__Exercise aim__:
Retype every line of the listing from the one containing "You are a computer-use" down to the end of the listing, character for character. Leave the pictures out.

__Data shown__:
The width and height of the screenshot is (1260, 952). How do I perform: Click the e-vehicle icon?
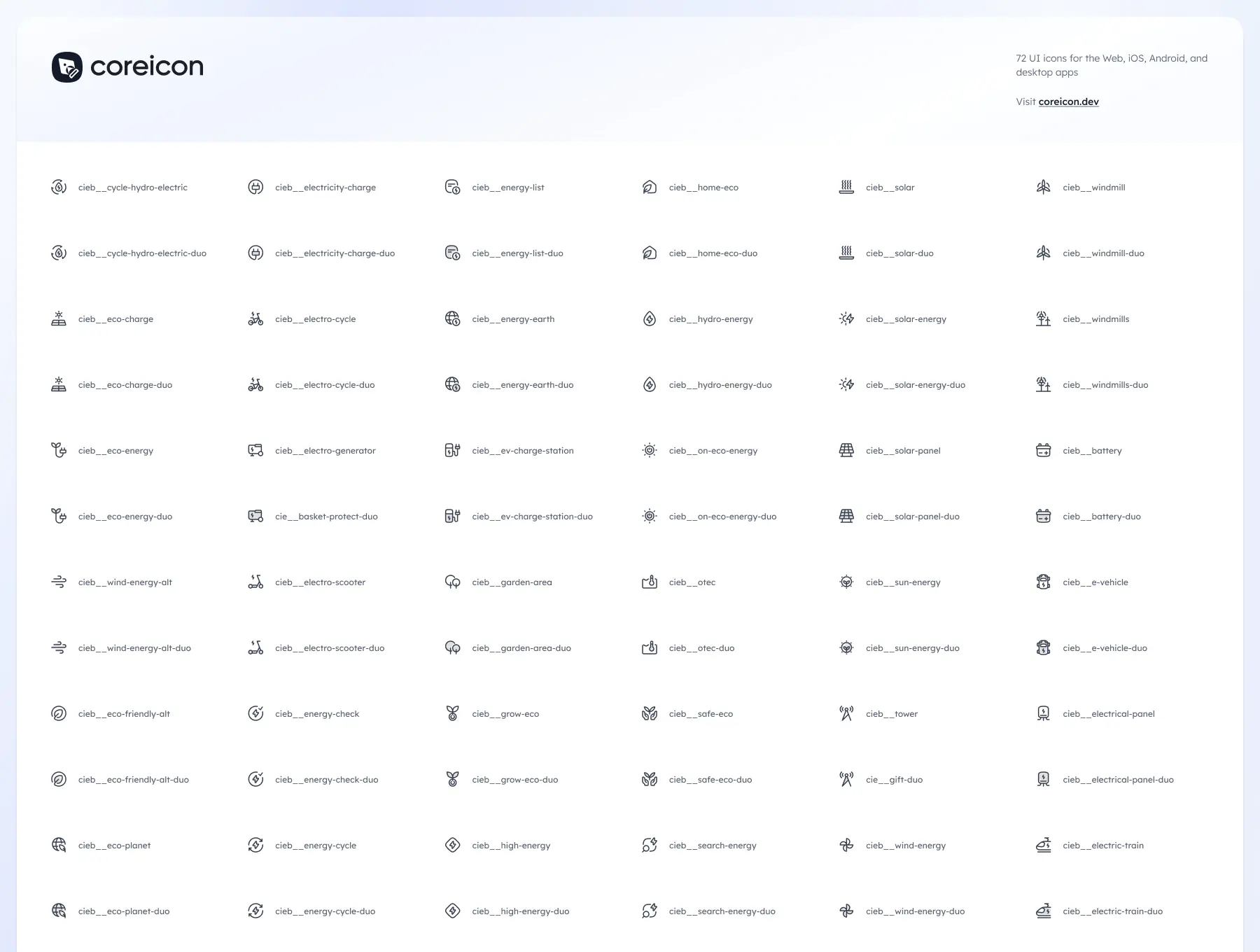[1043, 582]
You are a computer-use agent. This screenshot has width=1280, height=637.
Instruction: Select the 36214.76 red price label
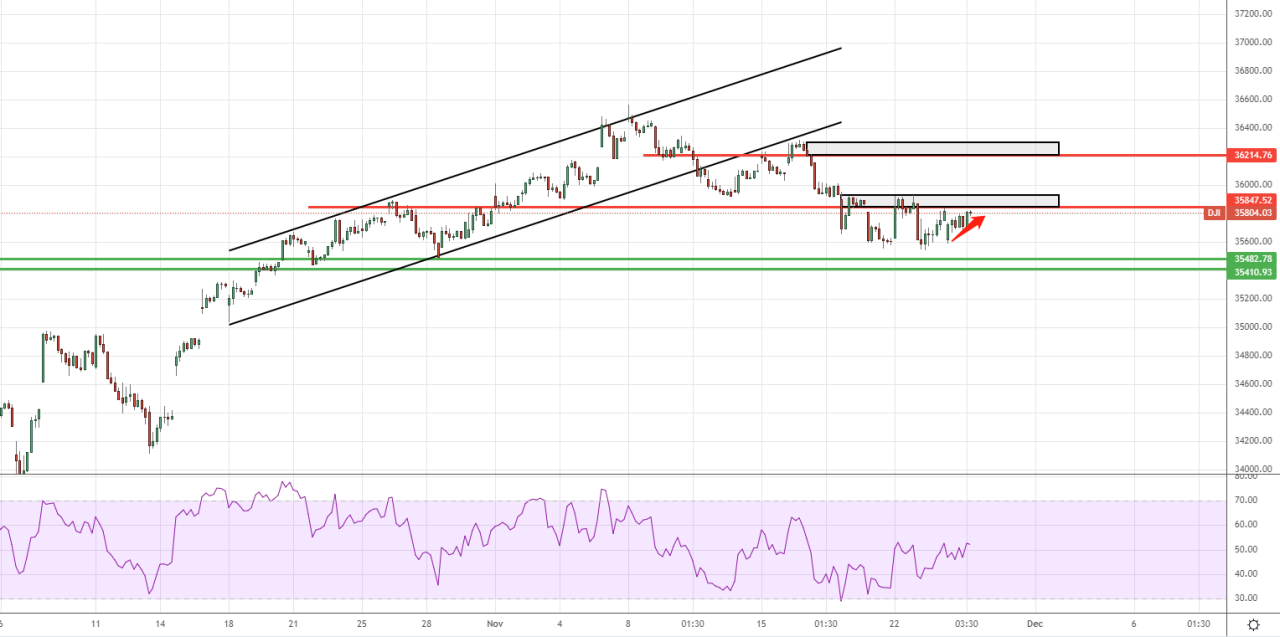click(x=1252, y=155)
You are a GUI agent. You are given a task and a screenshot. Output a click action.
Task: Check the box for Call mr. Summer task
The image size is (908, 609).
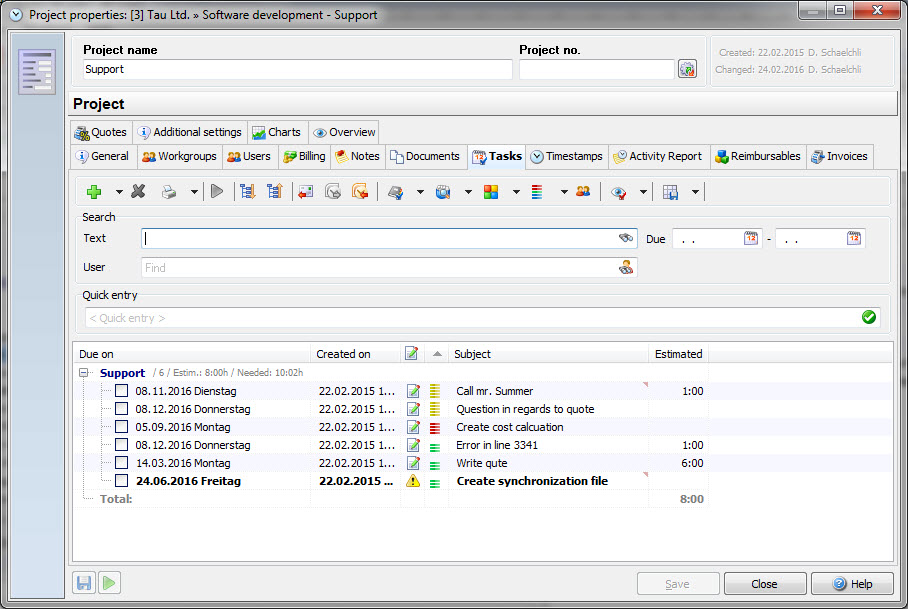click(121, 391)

__Written answer__:
You are a computer-use agent. This screenshot has width=1280, height=637.
Instruction: Select the 36214.76 red price label
click(x=1252, y=155)
You are a GUI agent. You are given a task and a screenshot. Output a click action.
Task: Check the box for Call mr. Summer task
The image size is (908, 609).
click(121, 391)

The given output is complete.